**What the task asks**
In the entries below, find the line with "You are a GUI" and print exactly every line from there up to and including the line with "FinalRender（超级渲染器）系列", with no other lines.

── Dataset records ──

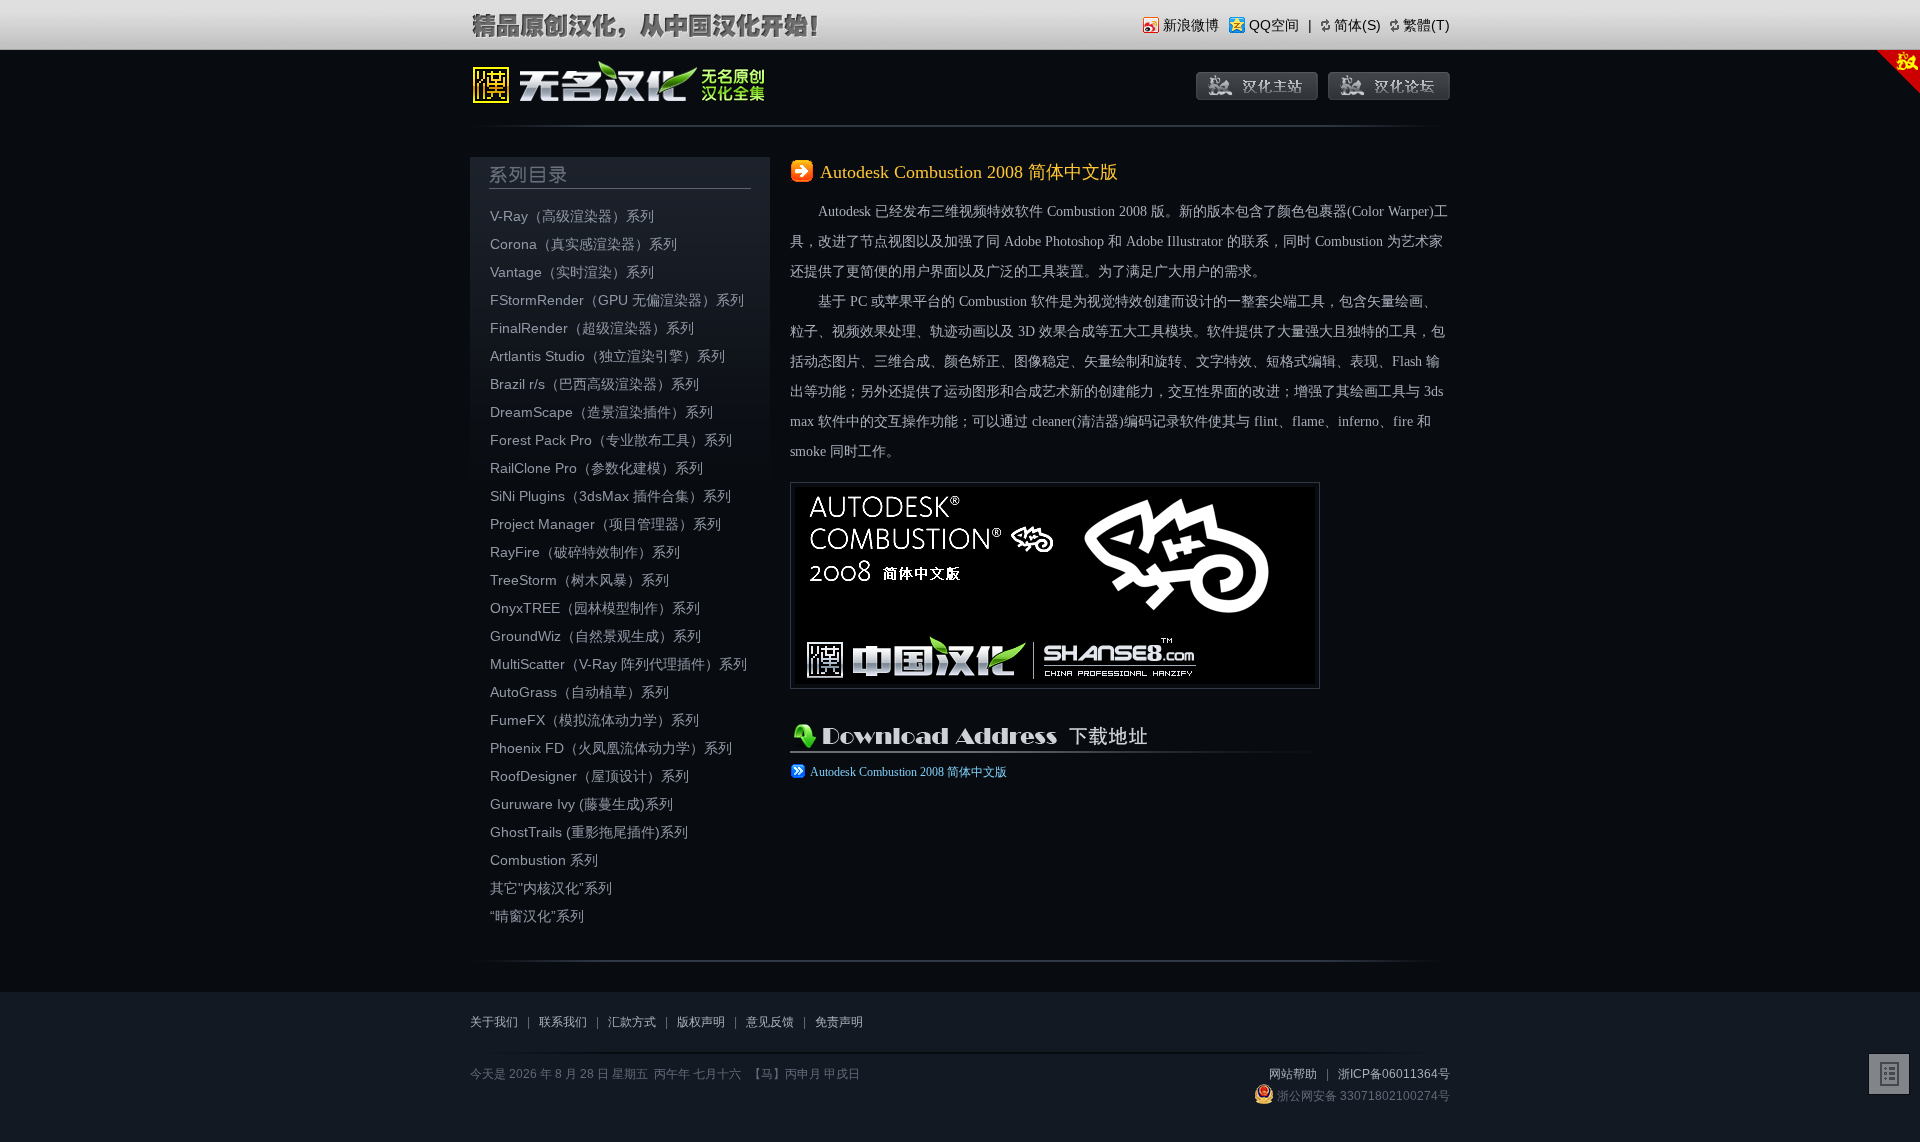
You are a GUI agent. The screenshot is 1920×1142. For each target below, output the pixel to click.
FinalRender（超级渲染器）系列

───
── Dataset records ──

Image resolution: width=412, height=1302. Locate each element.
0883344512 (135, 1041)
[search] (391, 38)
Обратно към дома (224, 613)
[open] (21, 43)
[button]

───

**Worked solution**
You are a GUI agent. The screenshot is 1920×1142. For each target below, output the pixel to click.
FinalRender（超级渲染器）系列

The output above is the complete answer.